Domani al Castello il pianista insieme a Adesiewicz, Santner e Black, unica tappa in regione

UDINE. «Un rocker che prendeva in giro con sarcasmo il mondo del quale faceva parte», così Stefano Bollani, artista fra i più quotati della scena pianistica mondiale, definisce con ammirazione il mito Frank Zappa, genio musicale del ventesimo secolo, che quest’anno avrebbe compiuto 75 anni. Proprio a lui, Bollani ha dedicato l’album “Sheik Yer Zappa”, un personalissimo tributo alla sua musica registrato dal vivo e pubblicato a fine 2014, un lavoro che ora il pianista sta portando anche in tour e con il quale domani, alle 21.30, si prepara a esibirsi al Castello di Udine, unica data in Friuli Venezia Giulia. Sul palco sarà accompagnato da tre nomi del jazz internazionale: Jason Adasiewicz al vibrafono, Paul Santner al contrabbasso e Jim Black alla batteria. I biglietti per il concerto, organizzato da Zenit srl ed Euritmica sono ancora disponibili e lo saranno anche domani alle casse del concerto a partire dalle 19 (inf: www.azalea.it).

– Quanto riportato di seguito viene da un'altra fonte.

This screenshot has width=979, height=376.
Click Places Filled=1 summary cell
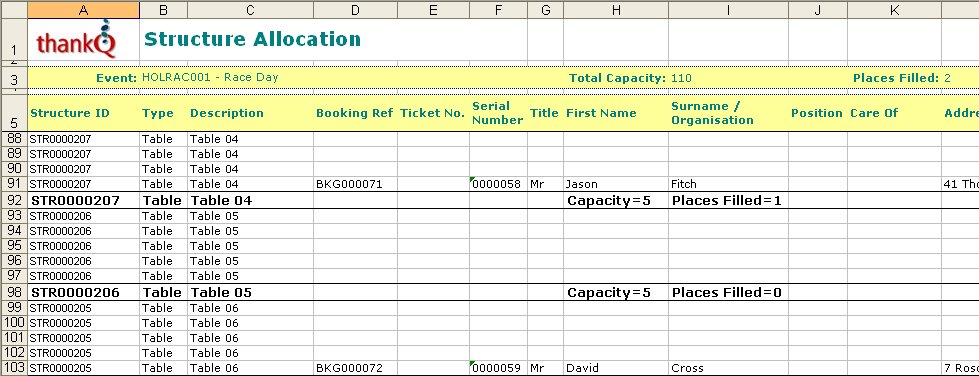click(728, 200)
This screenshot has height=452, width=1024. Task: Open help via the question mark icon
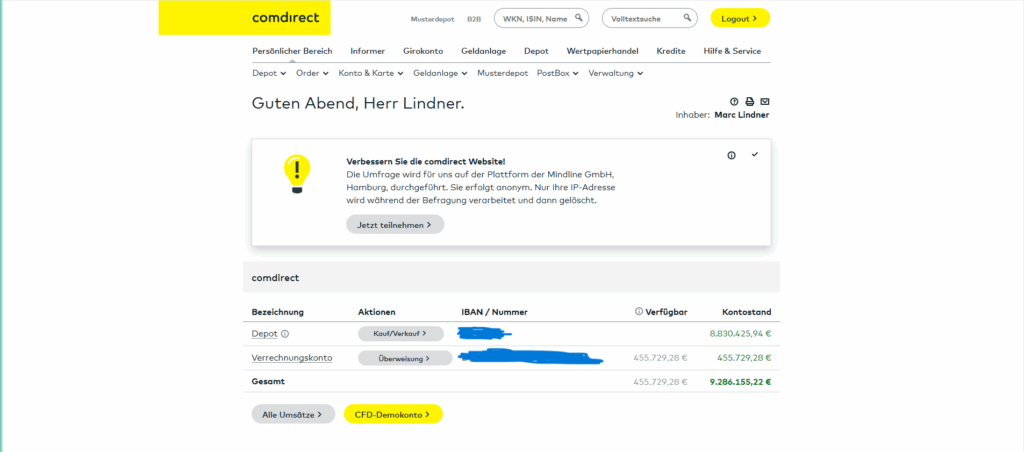pos(734,101)
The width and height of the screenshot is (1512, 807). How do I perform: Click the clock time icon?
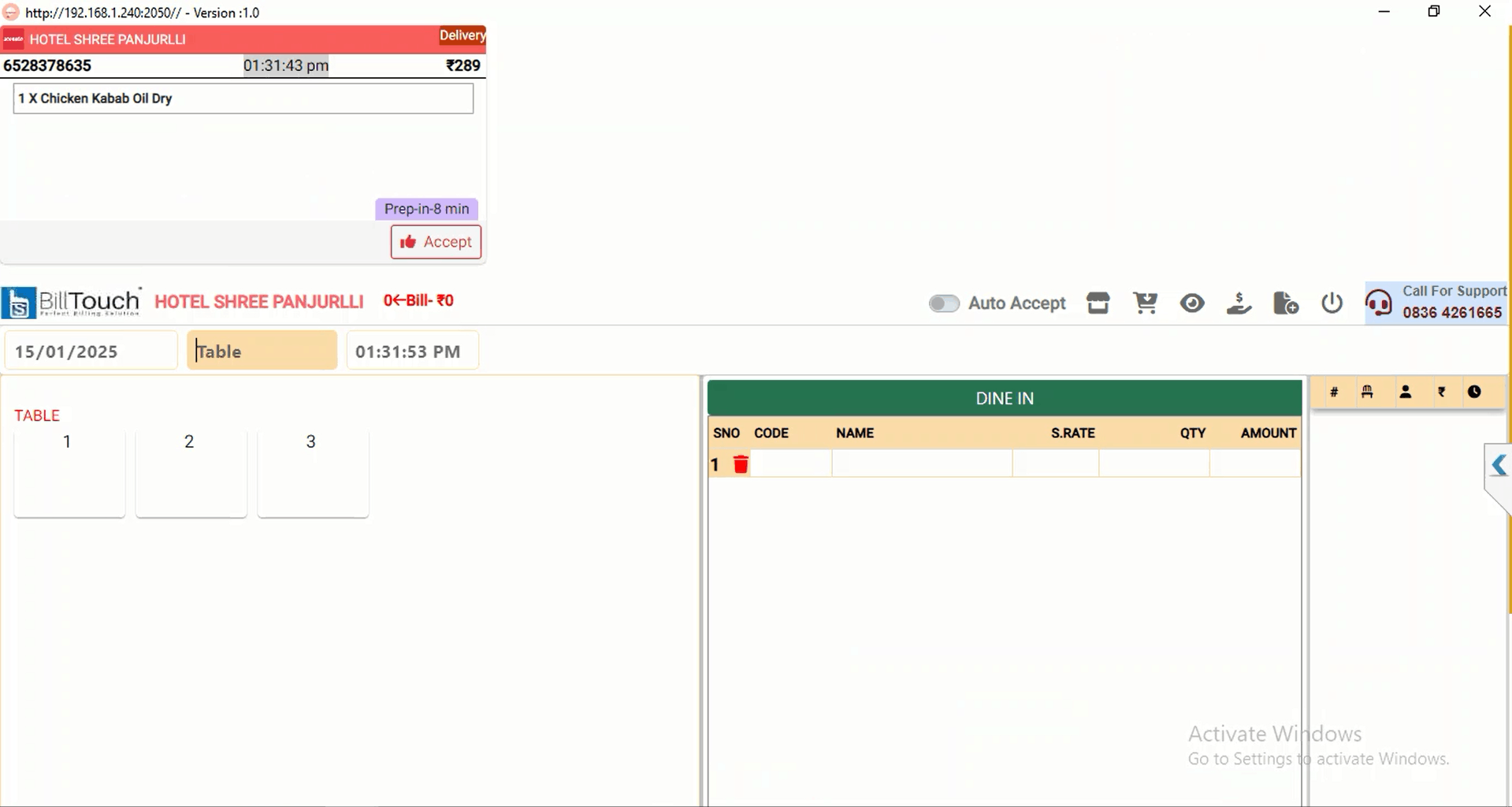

Il progetto “Bollani Sheik Yer Zappa” prende il nome da un grande disco del 1979, “Sheik Yerbuti”, nel quale Zappa se la prendeva con buona parte del mercato pop di quegli anni. Zappa che nel suo tritacarne ha fatto passare tutta la musica del secolo in cui è vissuto, dalla cosiddetta "classica" al jazz, fino al rock dei suoi coetanei. Con il suo stile eclettico e ricco di citazioni musicali, Bollani saprà conquistare il pubblico interagendo e improvvisando, in una performance sublime e coinvolgente.

A dare il “la” alla serata ci penserà invece Laura Furci, artista inquadrata nel contesto attuale del jazz d'avanguardia.